So, just what does make a marriage work? That is probably the million dollar question that, of course, does not have just one simple answer. What is the one indispensable ingredient for making marriages work? Family life educators usually answer: communication.
This is good news, because effective communication can be learned. Skills such as active listening, using “I” statements, paying attention to my feelings and those of my spouse, and learning tips for “fighting fair” make marriage easier. Some couples use these skills intuitively because they saw them modeled in their own upbringing.
Others can learn them through classes, workshops and reading. But is that it? Will just a little education and counseling be the fix all, end all? I wish that where it, just simply learning what to do is not enough, there is still the concept of applying it. Of course, the hardest part of communicating usually comes when there is disagreement between the two of you.
That is usually when the gloves come off and neither spouse even makes an attempt to recall any skills learned. Some ingredients, if missing, can doom a relationship from the start. Two primary ones are commitment and common values. Commitment bonds a couple together when you are tired, annoyed, or angry with each other.
Sometimes, remembering your vows can prompt you to push past these problems and try to forgive and start again. Common values are important. If you aren’t together on basic values such as children, honesty, fidelity, and putting family before work, no amount of learning or effort of the will can resolve the conflict.
You might not consider yourself a spiritual person; however, anyone who seeks the deeper meaning of life, and not a life focused on personal pleasure, operates out of a spiritual sense. For many this desire is expressed in commitment to a specific faith tradition. Here one joins with others to worship God and work for the common good.
Although being a person of faith is not essential to making your marriage work, it’s a bonus. Certainly good people throughout the ages have had happy marriages and not all of them have been religious. But it helps to have faith principles to guide you and a faith community to encourage your commitment.
So what is the golden answer? Some say communication, some faith, heck; some would say that if you just had a lot of money everything else would great. I am not sure I buy that theory either. There are several things that healthier marriages have in common, sure they all many differences as well.
But if you took a hand full of healthy marriages, look them over, you will find some similarities. Like, showing interest in one another. In a good marriage, when their partner is speaking, whether arguing or not, they are obviously interested in what the other is saying. Their minds are not wandering, thinking up the next arguing point, or watching TV. They are paying attention. Wow, seems simple.
These couples are affectionate with each other. They show this in little ways, such as touching, holding hands, and expressing their affection for their partner. Sometimes they even show they care by committing small acts of thoughtfulness, such as bringing flowers or a gift without a particular occasion, or making phone calls just to say “Thinking of you.”

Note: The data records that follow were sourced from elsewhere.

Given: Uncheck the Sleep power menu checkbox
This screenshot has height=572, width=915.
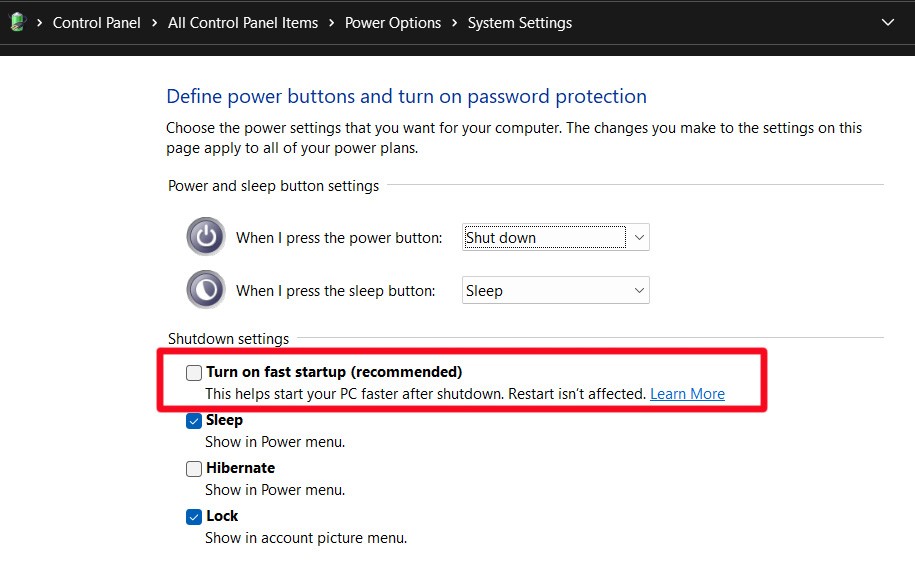Looking at the screenshot, I should (x=194, y=421).
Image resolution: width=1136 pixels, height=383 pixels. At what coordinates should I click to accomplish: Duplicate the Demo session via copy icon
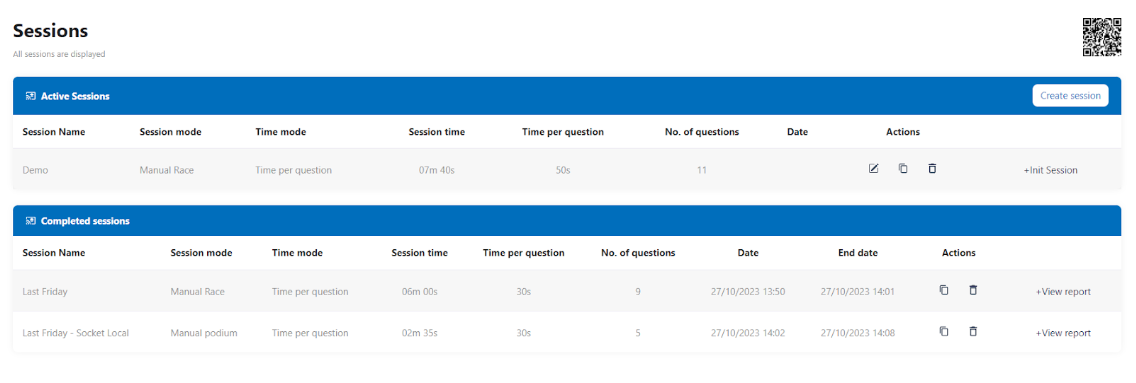(903, 169)
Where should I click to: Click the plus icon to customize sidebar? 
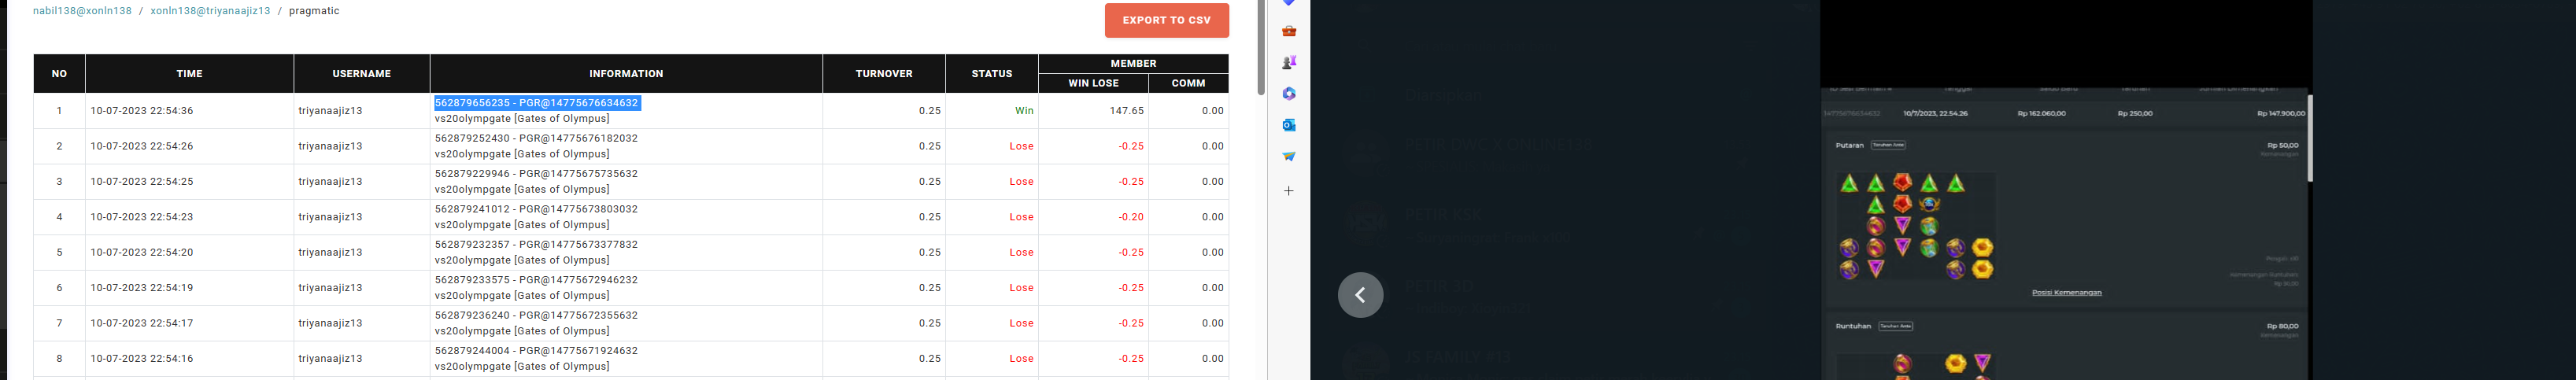(x=1289, y=190)
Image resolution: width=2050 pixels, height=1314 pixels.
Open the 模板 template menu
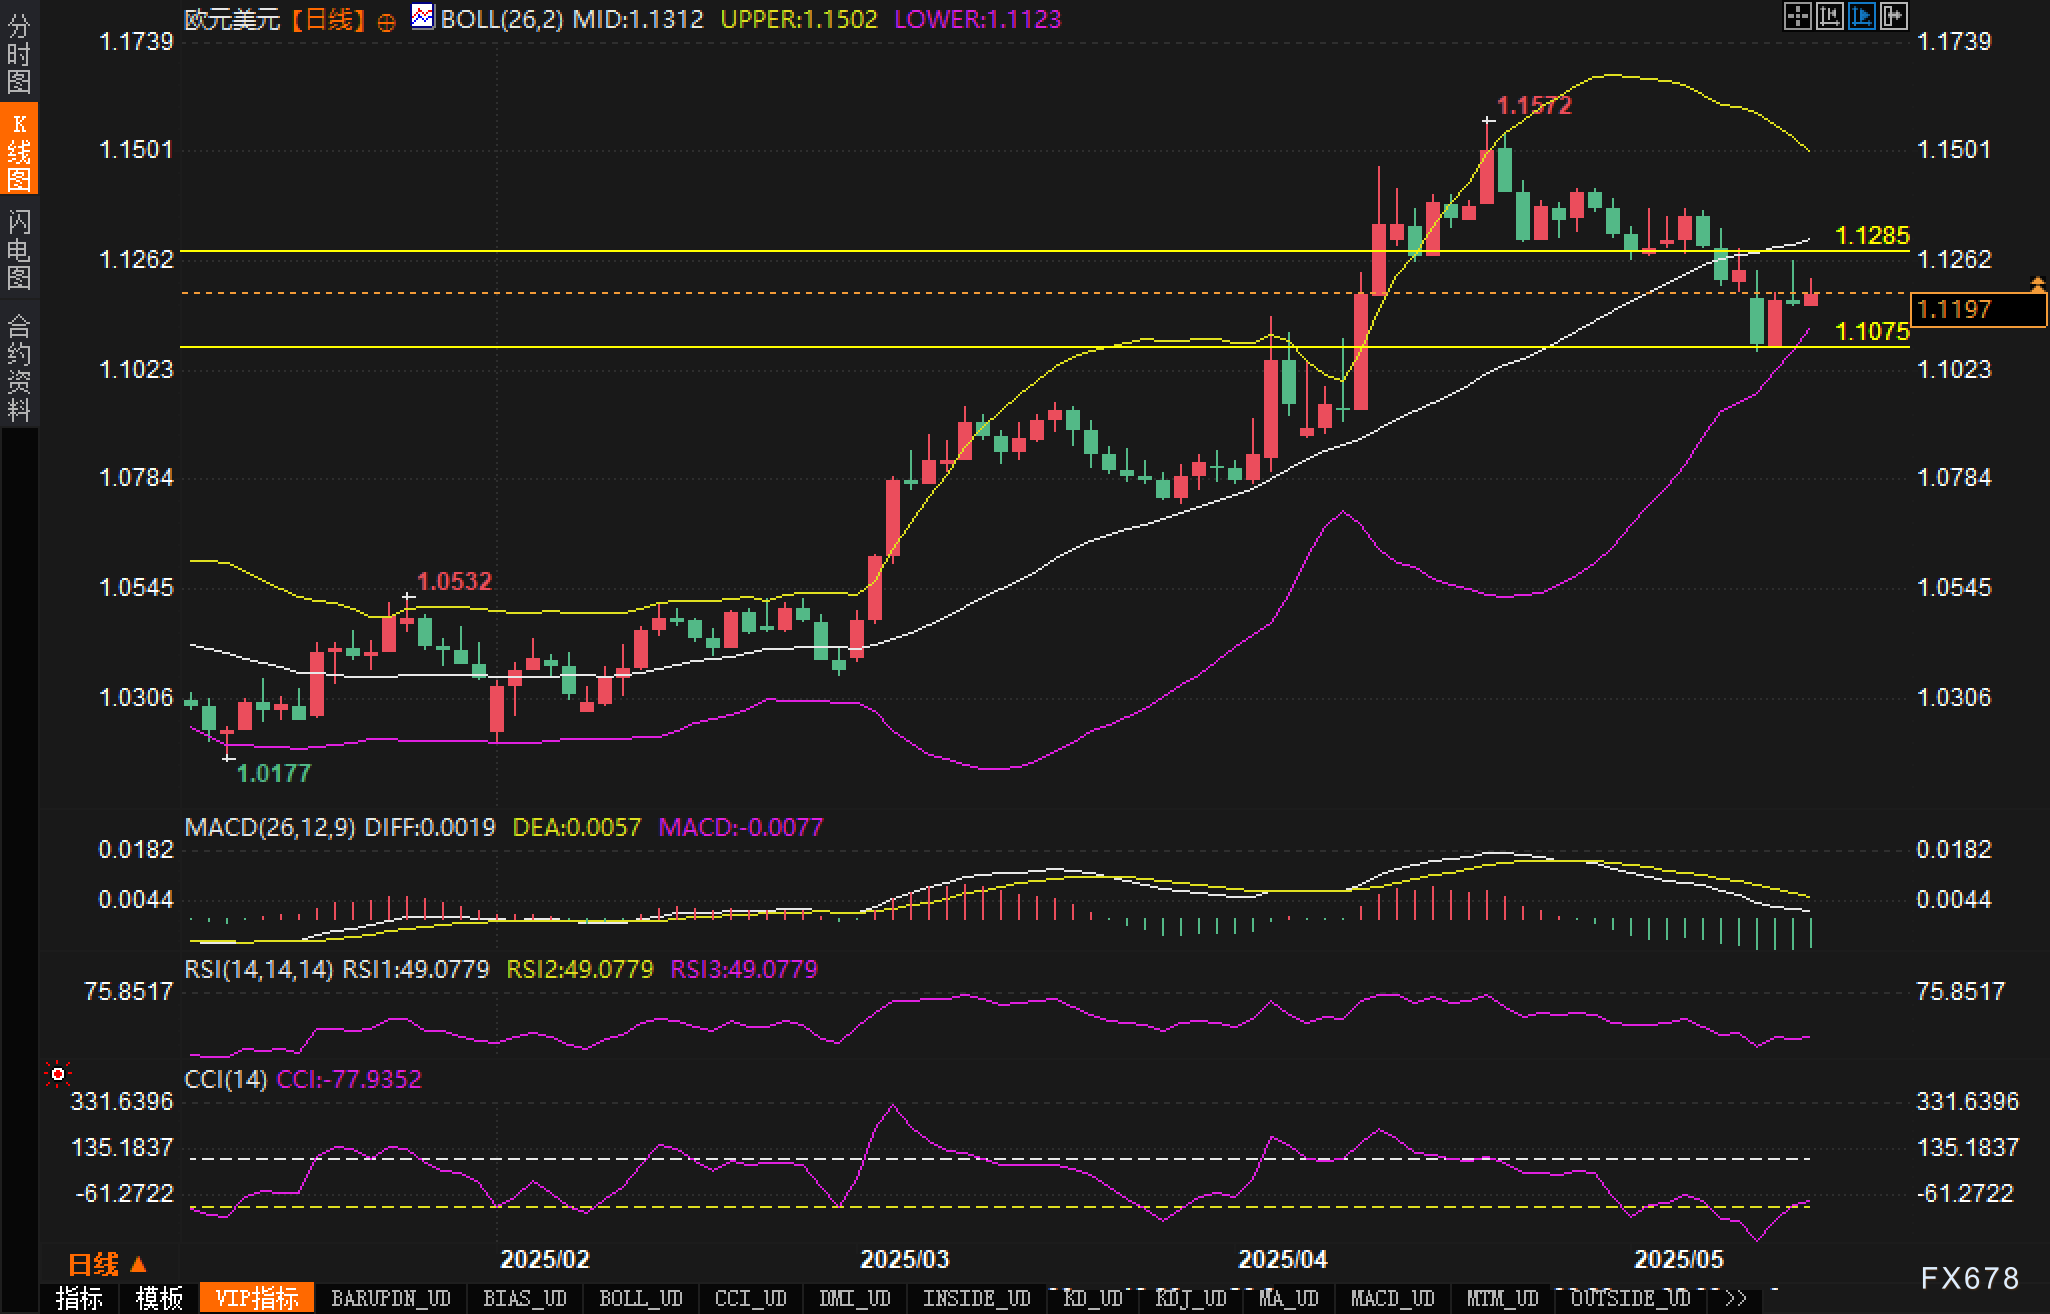(159, 1298)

It is also not too hard to show appreciation by thinking, remembering and saying positive things about each other. Can you even make the time to show concern by paying attention to things that are bothering your partner, and being supportive without trying to fix things? Here is one that I know couples do not do enough of and that is sharing their joy.
When they are delighted or excited about something, or having fun, they should let each other know. Couples are so quick to share frustration, why do we not ever think to express the joy they are feeling. If you’re still thinking I have a one answer “fix all”, sorry, there isn’t one. But there could be a one word answer for wrecking your marriage and that is RESPECT…actually, the lack thereof.